Garth Brooks singles chronology
| "Do What You Gotta Do" (2000) | "When You Come Back to Me Again" (2000) | "Katie Wants a Fast One" (2000) |

= When You Come Back to Me Again =

"When You Come Back to Me Again" is a song co-written and recorded by American country music artist Garth Brooks. The other writer on the song was Jenny Yates. The song was recorded for the movie Frequency. Trisha Yearwood, who later became Brooks' wife, provides harmony vocals. The song reached number 21 on the U.S. Billboard Hot Country Singles & Tracks (now Hot Country Songs) charts and peaked at number 23 on the Canadian RPM Country Tracks chart. It was nominated for Best Original Song at the 58th Golden Globe Awards.
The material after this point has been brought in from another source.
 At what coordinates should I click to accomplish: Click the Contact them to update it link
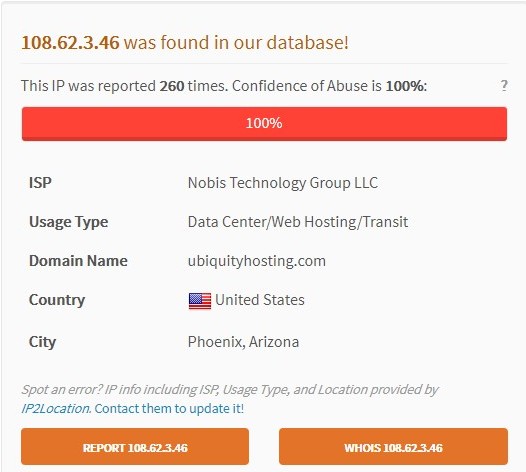coord(169,409)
==Background and writing==
The song is a ballad, penned, in part about Brooks' mother's death. He told Billboard magazine that the song is about lighthouses in his life. Brooks said, "that lighthouse is my mother, that lighthouse is also those people you played live to, that lighthouse is also the music because the music is like the air or the water, it simply is."

==Music video==
The music video was co-directed by Gerry Wenner and Garth Brooks, and premiered on CMT on May 16, 2000. The video features clips from the movie Frequency, interwoven with Brooks singing against a black background, wearing all black, the view only being a face shot. The video begins and ends with a glow of light from a lighthouse panning out across the screen. Once in each end of the video a figure, presumably Garth, can be seen on the far right of the screen during one of the light movements.

==Chart performance==
"When You Come Back to Me Again" debuted at number 59 on the U.S. Billboard Hot Country Singles & Tracks for the chart week of May 13, 2000.

| Chart (2000) | Peak position |
|---|---|
| Canada Country Tracks (RPM) | 23 |
| US Bubbling Under Hot 100 (Billboard) | 5 |
| US Adult Contemporary (Billboard) | 29 |
| US Hot Country Songs (Billboard) | 21 |

===Year-end charts===

| Chart (2000) | Position |
|---|---|
| US Country Songs (Billboard) | 75 |

==Other versions==
In 2014, Steve Lawrence released a version of this song after watching the movie Frequency about three times on cable. While sitting in the audience at a Garth Brooks show in Las Vegas, Lawrence requested the song from the audience at the end of a show, but Brooks couldn't see who had requested the song due to the arena spotlights.